5 December 2003: Because of the snow, the Parquet at Carnegie Hall was almost as empty as it would be for a dress rehearsal, and I was decidedly above median age for a change. Because the snow also held up the evening's soloist, mezzo-soprano Jennifer Larmore, the program was reversed - and the evening's offerings played in a much more suitable order. We began with the Overture to the Second Part of Hector Berlioz' L'Enfance du Christ. Scored for strings and winds only, this suggestion - 'representation' would be an overstatement - of the Flight into Egypt is perfect music for Orpheus, and it reminded me, throughout, of last season's Masques et Bergamasques by Gabriel Fauré. It was followed by Carl Maria von Weber's Symphony No. 1 in C, Op. 19. Although I've always had a soft spot for Weber's instrumental music, which can be sublimely silly, and which I think had more actual influence on other composers than anything written by Beethoven - Weber is the first unalloyed Romantic - I was unaware of any symphonies in his oeuvre. Fine as the Orpheus performance was, it could not conceal the tentative, almost inchoate nature of this work, the interest of which consisted entirely in its reminiscences of other, greater, composers' work. To say that the latter part of the Andante (the nominal slow movement) sounded like the very mature Haydn's lead-up to a portentous aria by the very young Verdi is not exactly a compliment, and not a very informative remark, either, I suppose, but that's what it was like. The final Presto was more purely Haydnesque, but this movement, like the three that preceded it, was marred by the jarring instrumental juxtapositions - delicate winds echoed by bellowing horns, for example - that make Mozart's Musikalischer Spass a genuine joke. Weber was only twenty when he wrote the symphony, and not a prodigy of genius. 

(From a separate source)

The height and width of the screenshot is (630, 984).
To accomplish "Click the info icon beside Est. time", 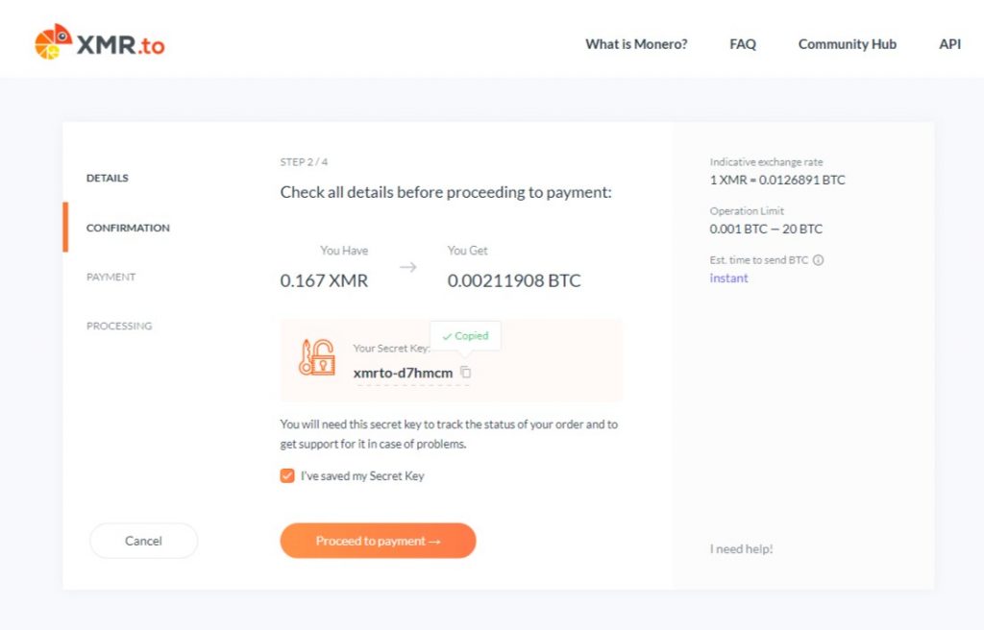I will 819,260.
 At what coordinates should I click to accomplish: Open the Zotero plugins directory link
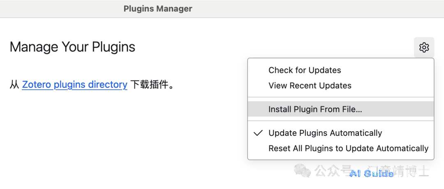point(75,84)
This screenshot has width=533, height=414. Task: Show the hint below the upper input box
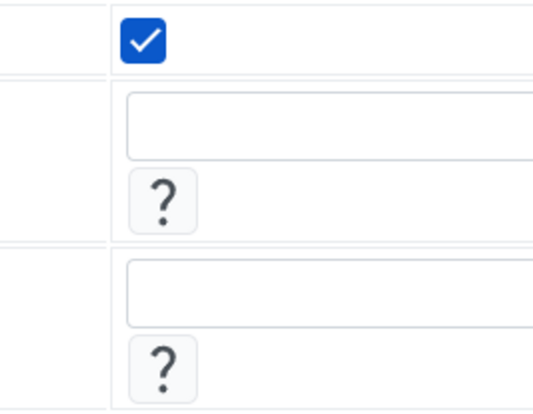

Mozart is everyone's favorite child genius, but amazing as his all-round musical precocity was and is, he had written nothing, by the age of eighteen, to equal Mendelssohn's Midsummer Night's Dream Overture, written in 1826 and premiered the following year in a concert that proclaimed the existence of a genuine wunderkind. (The rest of Mendelssohn's Sommernachtstraum music was written years later, for a command performance at Potsdam.) The chords that open this tireless chestnut are as ineffable as the ones with which Tristan begins, and seem almost too sophisticated for the century, much less the decade, in which Mendelssohn thought them up. Orpheus opened the second half of the concert with a performance that was simply perfect. Playing with less than half of a concert orchestra's complement of strings, the chamber group wrought every phrase and every part in high relief. 

The principal work of the evening was appropriately if accidentally the last. Jennifer Larmore sang Berlioz' song cycle, Les Nuits d'Ete. I will talk about the work itself, which belongs on my desert-island top ten list, some other time; I've got five or six recordings, and they're all different. There was nothing about Ms Larmore's performance that made me wish for a recording. I had not heard her in person before, and I wondered if she should be singing classical music at all. She can do it, but her temperament makes me suspect that she would be happier with the American Song Book - Cole Porter, Irving Berlin, the Gershwins, and the rest. When she turns on the vibrato that we expect from a 'serious' singer, her voice takes on a covered quality that blunts color and articulation, and is not intrinsically dramatic. She was a hit with the audience, however, and I can't deny that she put a lot of oomph into her Berlioz. The first thing I did, when I got home, was to listen to Eleanor Studer's version. 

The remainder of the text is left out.